**DATA FOR THIS TASK**
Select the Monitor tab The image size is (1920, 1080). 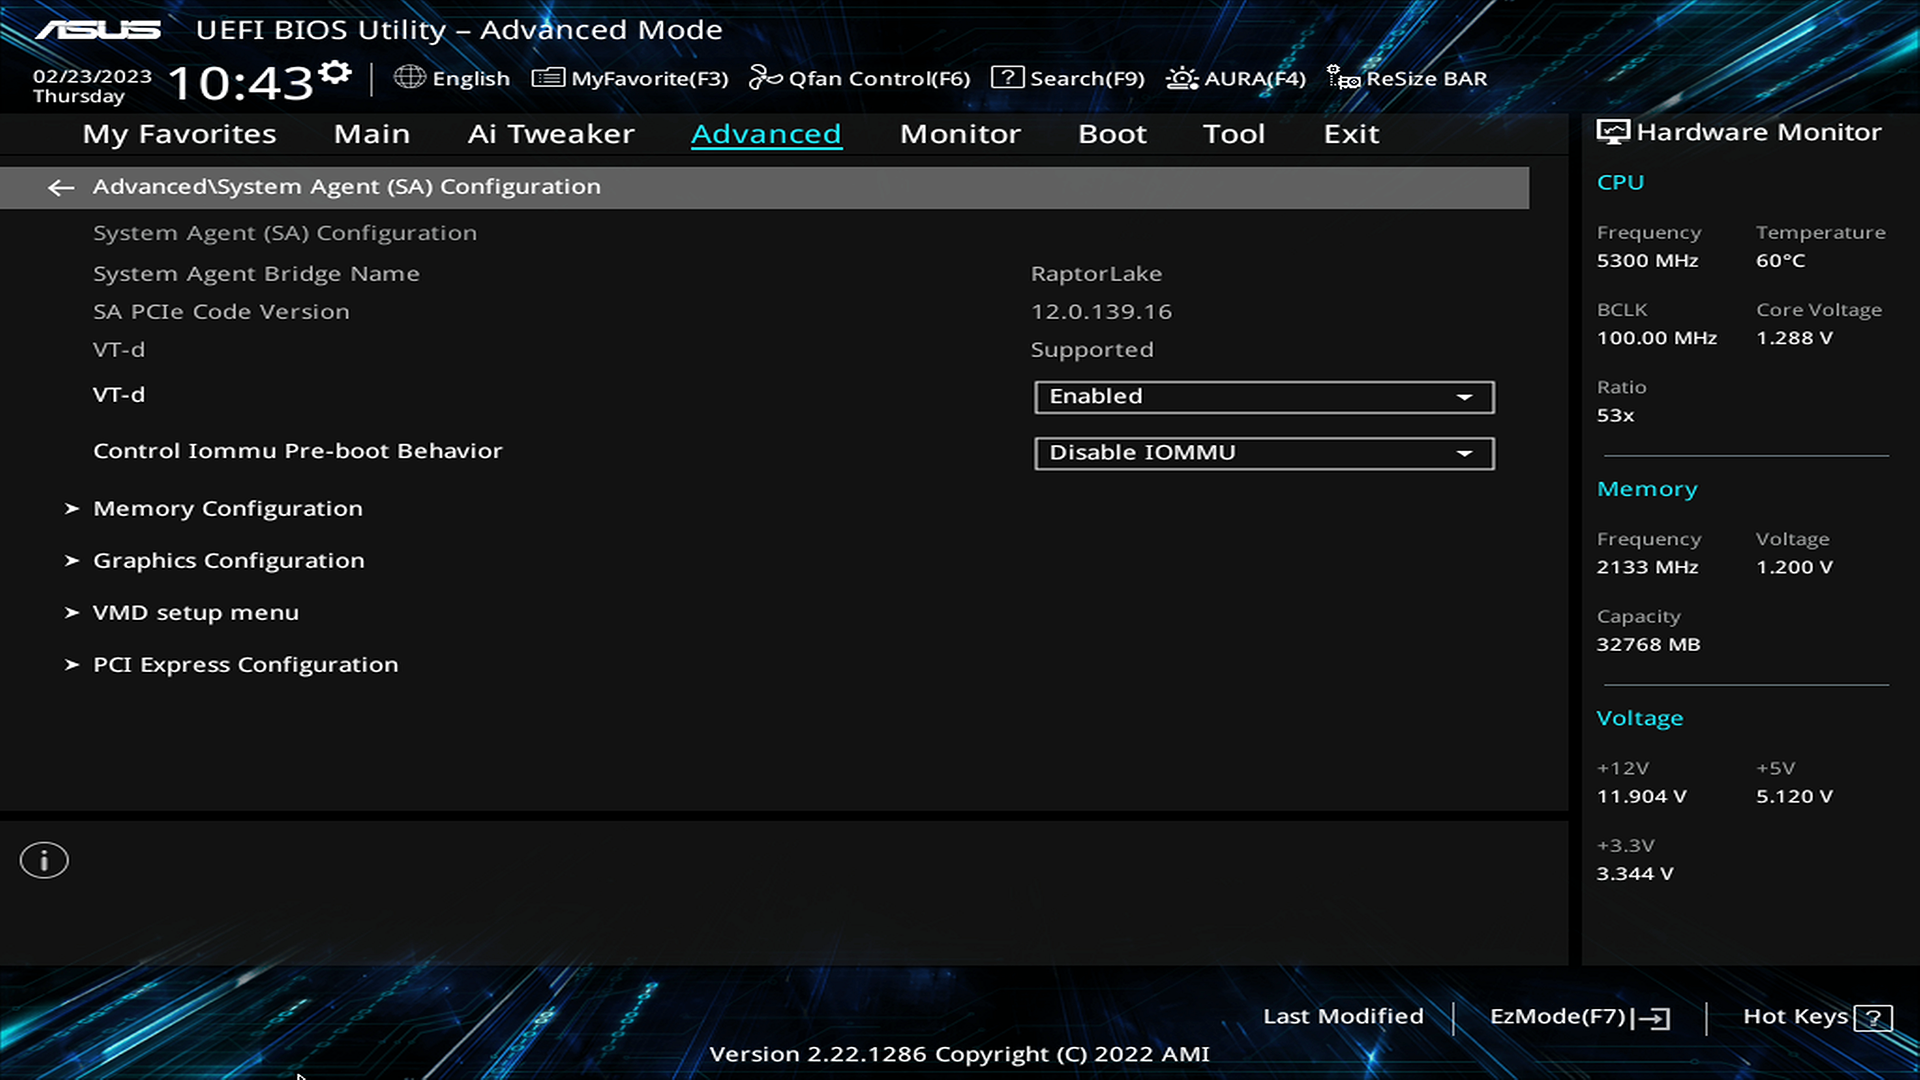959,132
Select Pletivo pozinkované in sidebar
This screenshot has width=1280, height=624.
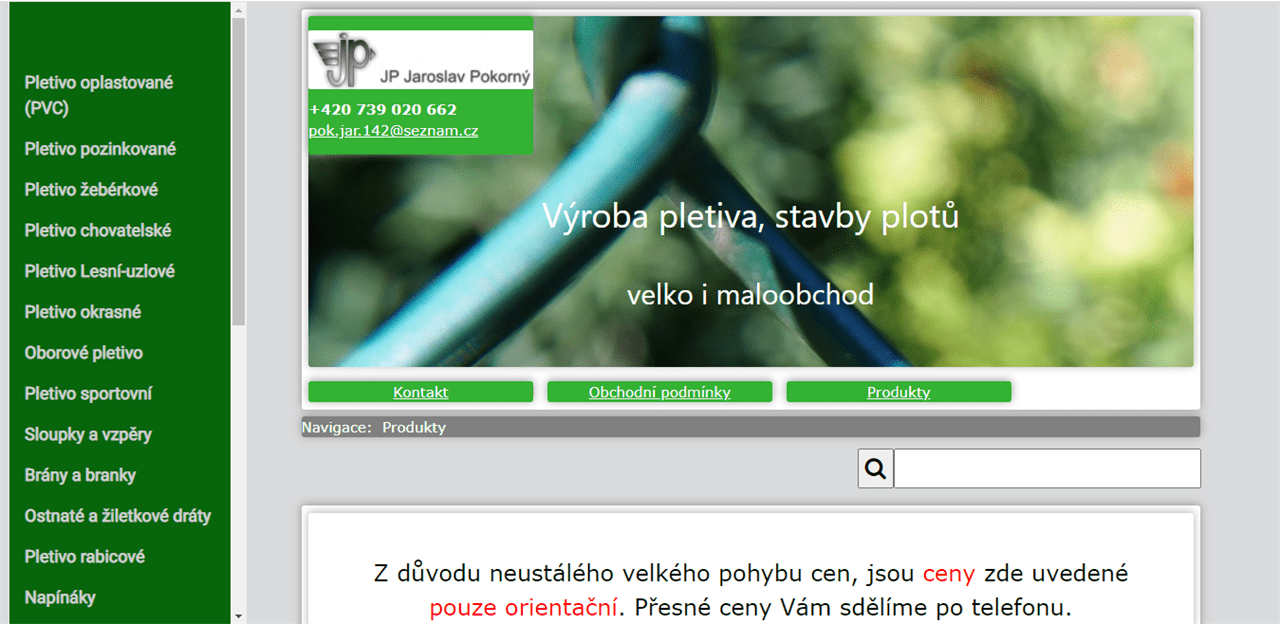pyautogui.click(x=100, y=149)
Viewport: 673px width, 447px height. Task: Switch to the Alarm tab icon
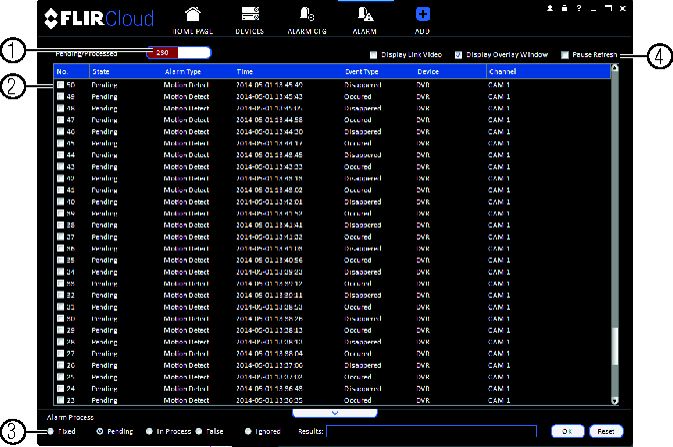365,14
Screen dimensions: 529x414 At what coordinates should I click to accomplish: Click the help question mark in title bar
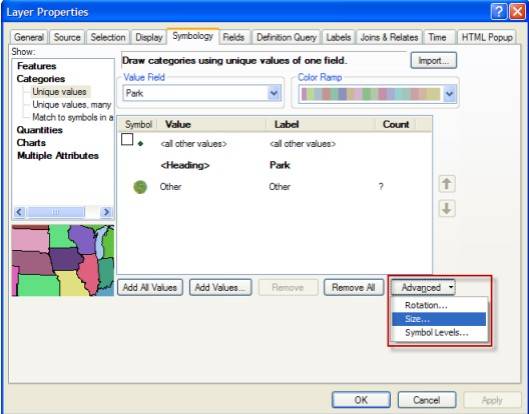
--
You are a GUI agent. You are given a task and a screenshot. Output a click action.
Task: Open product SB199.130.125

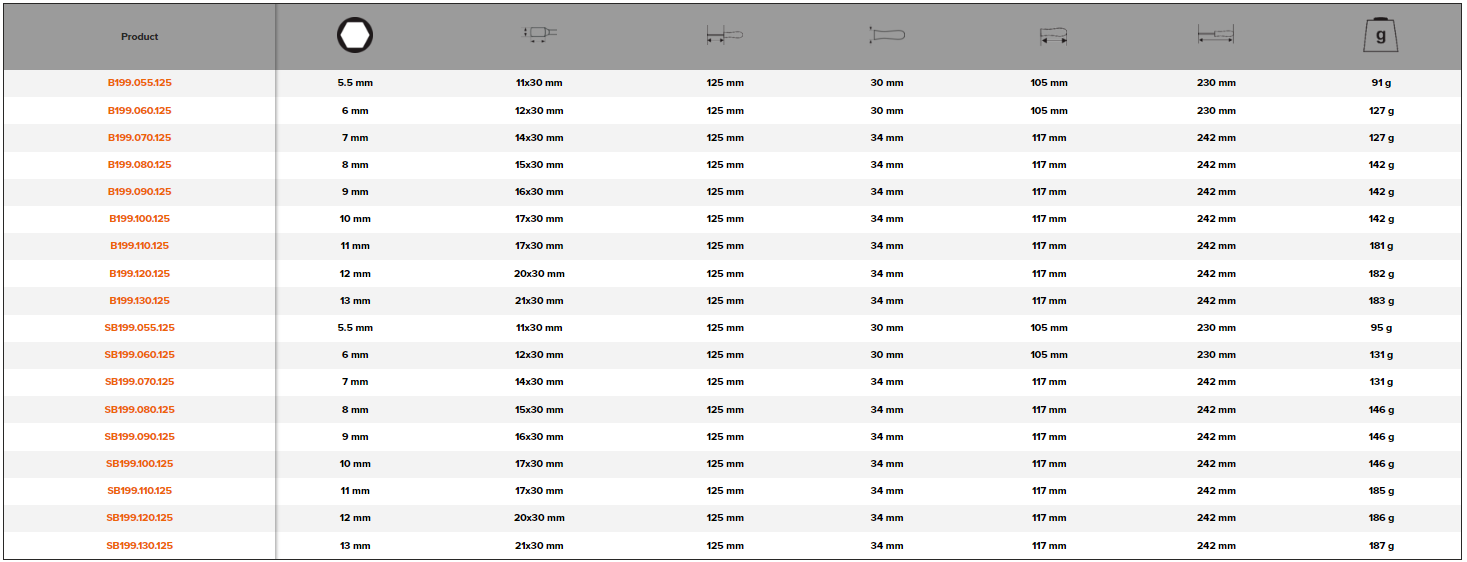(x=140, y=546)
---
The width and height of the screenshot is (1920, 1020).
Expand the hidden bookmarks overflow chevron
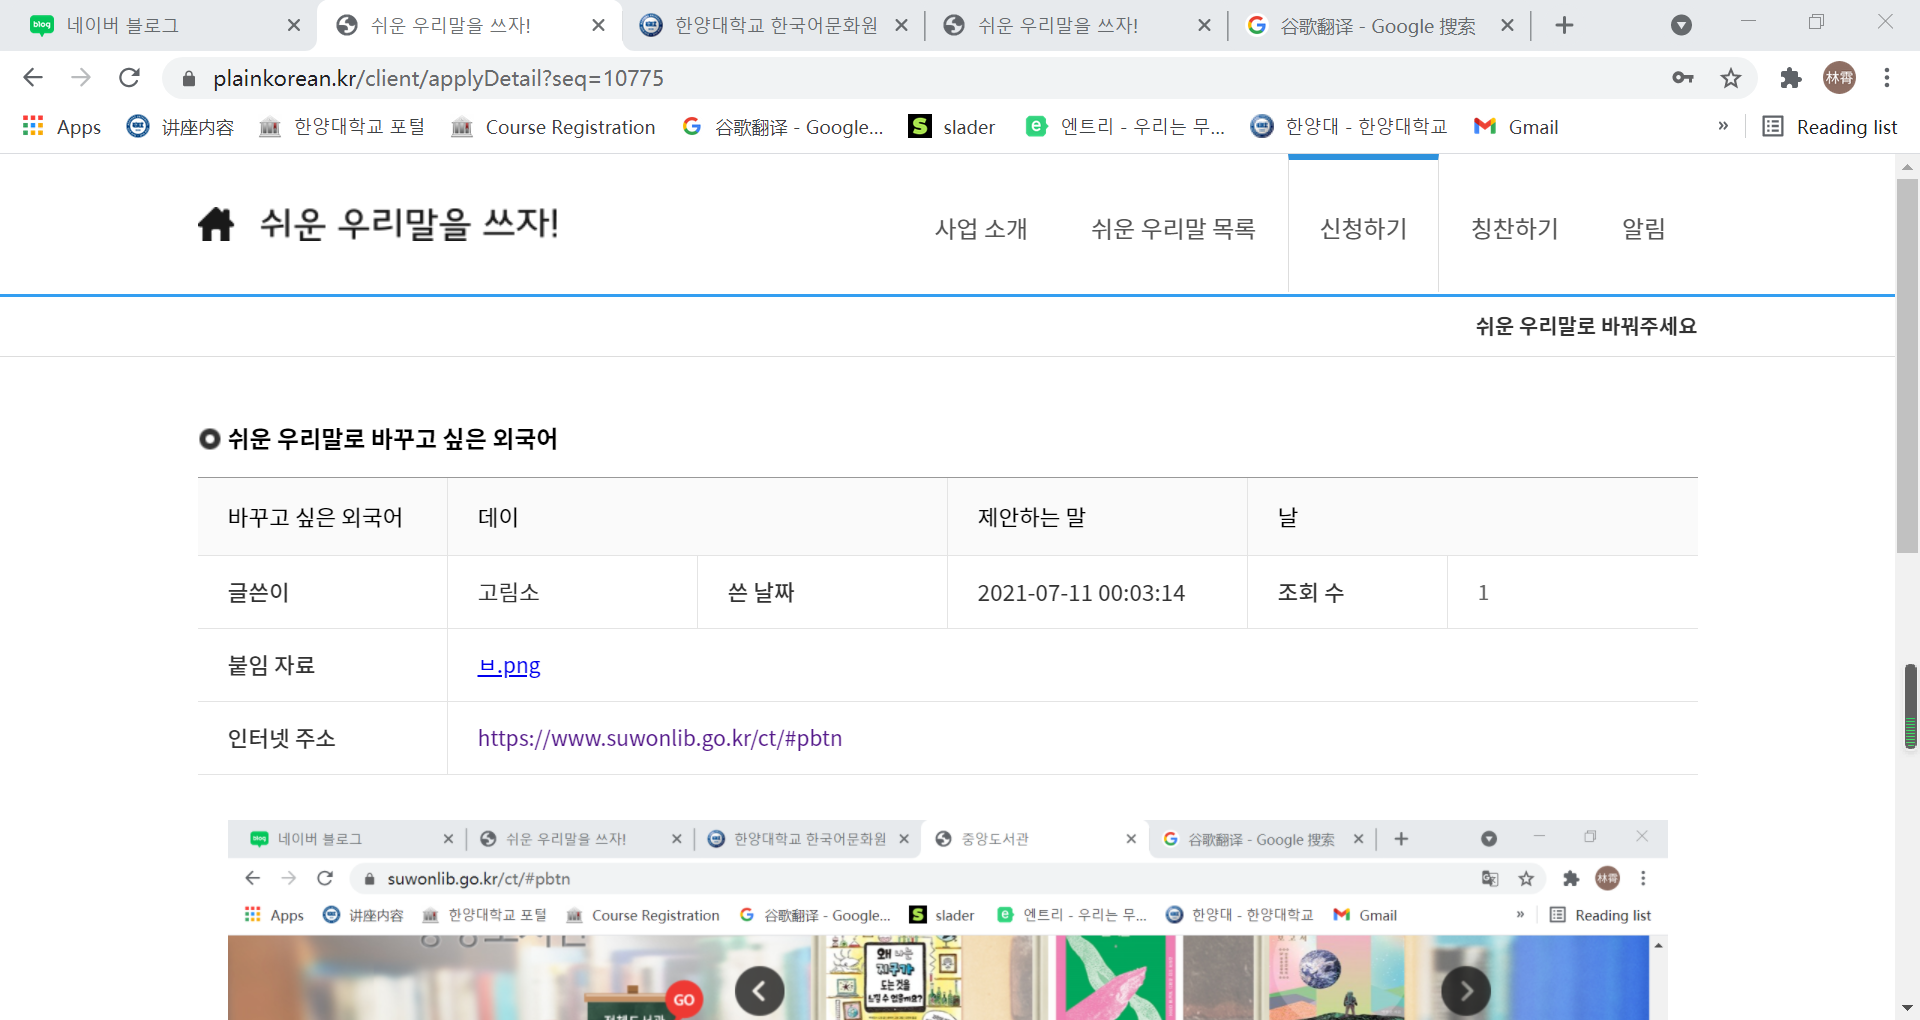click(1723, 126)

**TASK DESCRIPTION**
Having found the line with "This screenshot has width=1280, height=624." and the line with "Screen dimensions: 529x414" in the material above, write out exactly those two and every line between, leaving the pictures out.

**OUTPUT BELOW**
This screenshot has width=1280, height=624.
pyautogui.click(x=100, y=149)
Viewport: 673px width, 447px height. Task: Switch to the Alarm tab icon
365,14
Screen dimensions: 529x414 At what coordinates should I click to accomplish: Click the help question mark in title bar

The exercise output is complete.